Tuesday, February 1, 2011

Border fence funding bill falters in Mississippi

Sun Herald / Associated Press
February 1, 2011
By EMILY WAGSTER PETTUS

JACKSON, Miss. -- Mississippi lawmakers killed a tea party proposal on Tuesday that would have raised money for a border fence between the United States and Mexico.

The bill would have established a $5 transaction fee on money wired to locations outside the United States, plus a 1 percent fee for any out-of-country wire transfer over $500. The money would have been put into a fund to build a border fence. Mississippi does not share a border with Mexico.

Senate Judiciary A Committee Chairman Joey Fillingane, R-Sumrall, said Tuesday he filed the bill at the request of tea party groups.

"The tea party groups in DeSoto County and here in central Mississippi were very, very hip on it," Fillingane said Tuesday.

Fillingane said his committee wasn't considering the bill before a Tuesday deadline because there were too many questions about how a border fence fund would be administered. If the federal government paid for a complete fence, for example, Fillingane said the bill didn't specify what would happen with the money generated by the wire-transfer fees in Mississippi.

Republican Lt. Gov. Phil Bryant has been courting tea party voters as he runs for governor this year.

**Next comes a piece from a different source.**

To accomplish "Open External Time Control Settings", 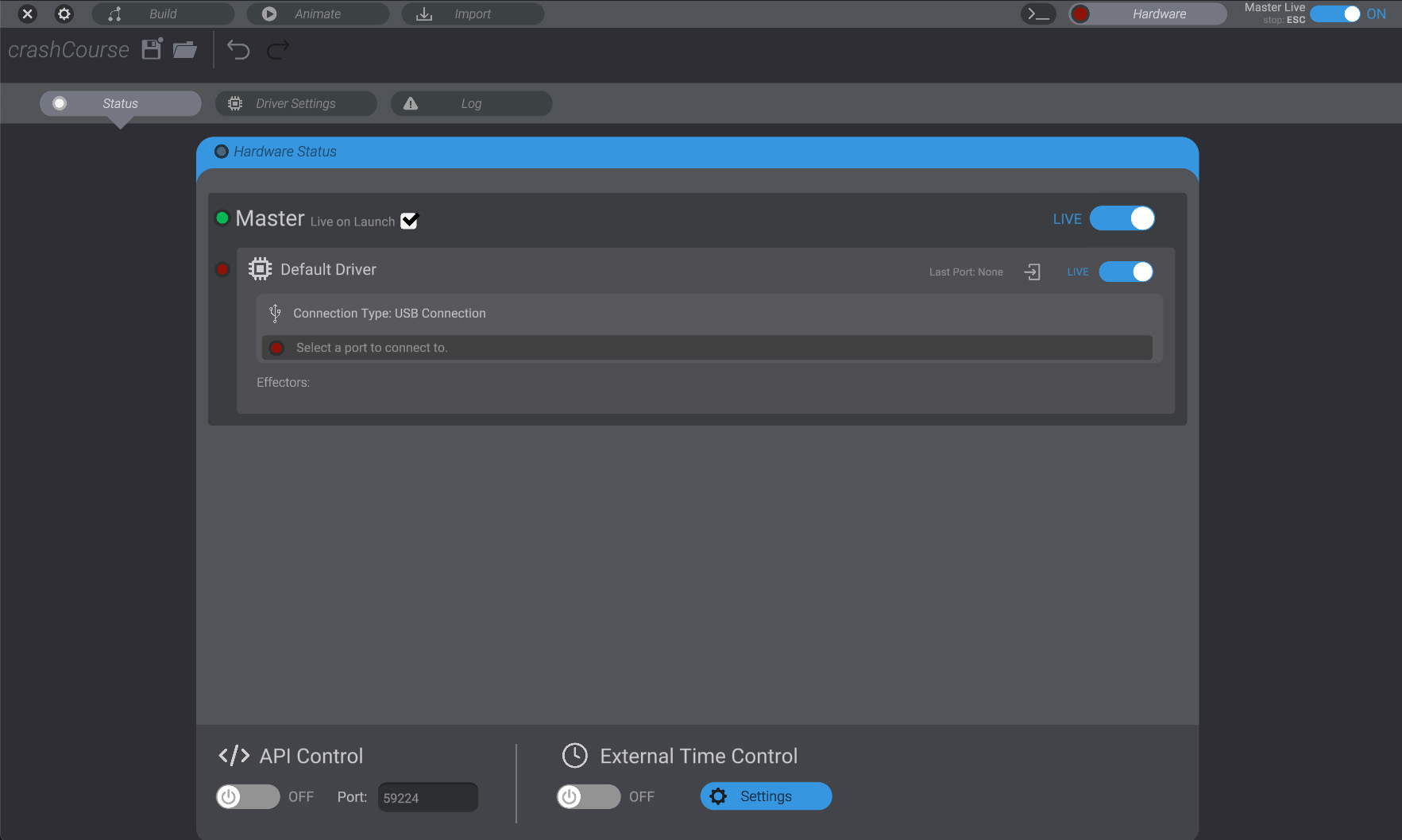I will pos(765,796).
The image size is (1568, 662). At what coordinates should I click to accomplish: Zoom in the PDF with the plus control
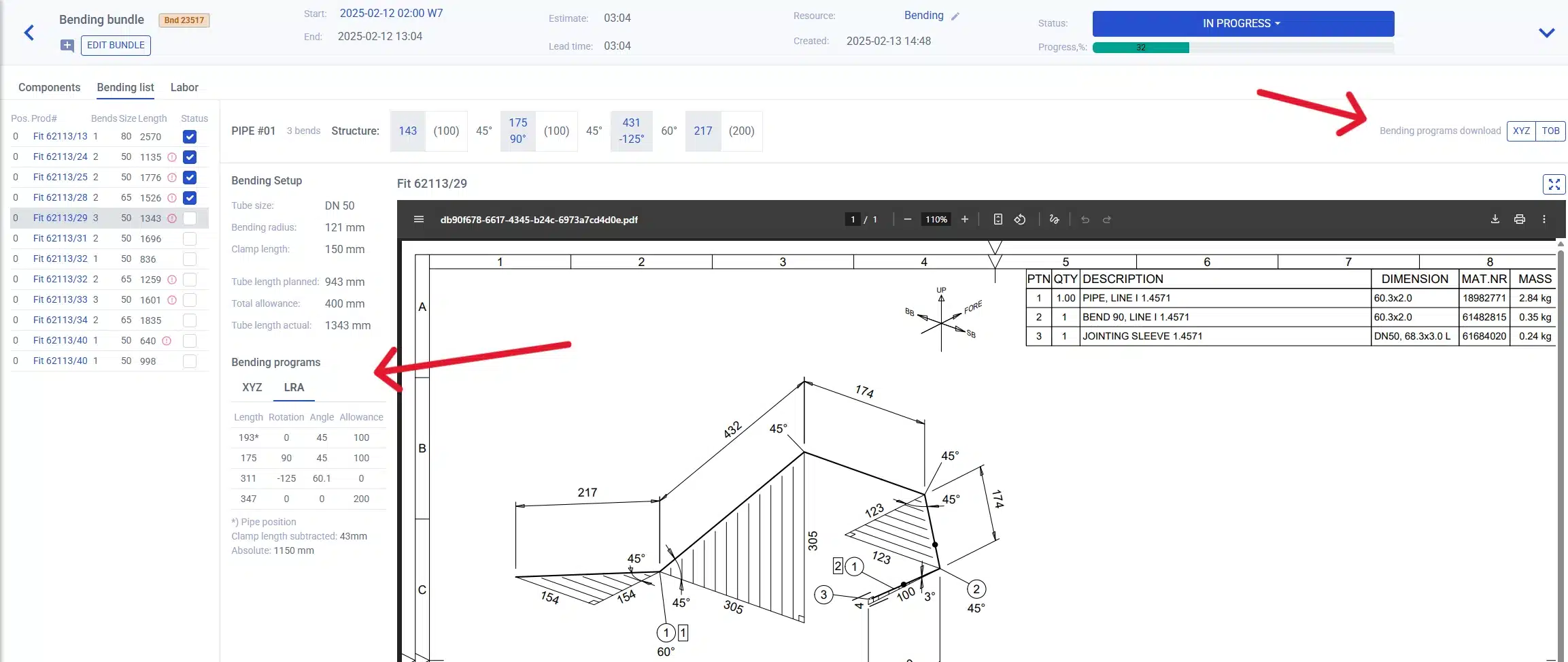coord(965,219)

Mark Mayfield, a board member of the Mississippi Tea Party, said the border fence funding bill was important but was not the group's biggest issue this session. Instead, he said members are pushing lawmakers to agree on the final version of a separate bill that would allow a law enforcement officer to check a person's immigration status if the officer thinks the person might be in the country illegally.

The enforcement bill has passed the House and Senate in different forms and is likely headed to negotiations between the two chambers.

"The Mississippi Tea Party is a strong supporter of border security and of enforcing existing laws against illegal immigration," Mayfield said in a phone interview.

Tuesday was the first big deadline of the 2011 Mississippi legislative session. It was the final day for House and Senate bills to consider general bills originating in their own chamber. The border fence bill is among hundreds that died.

Bills that survived the deadline are moving to the full House and Senate for more work.

The bills are Senate Bill 2255 and 2719.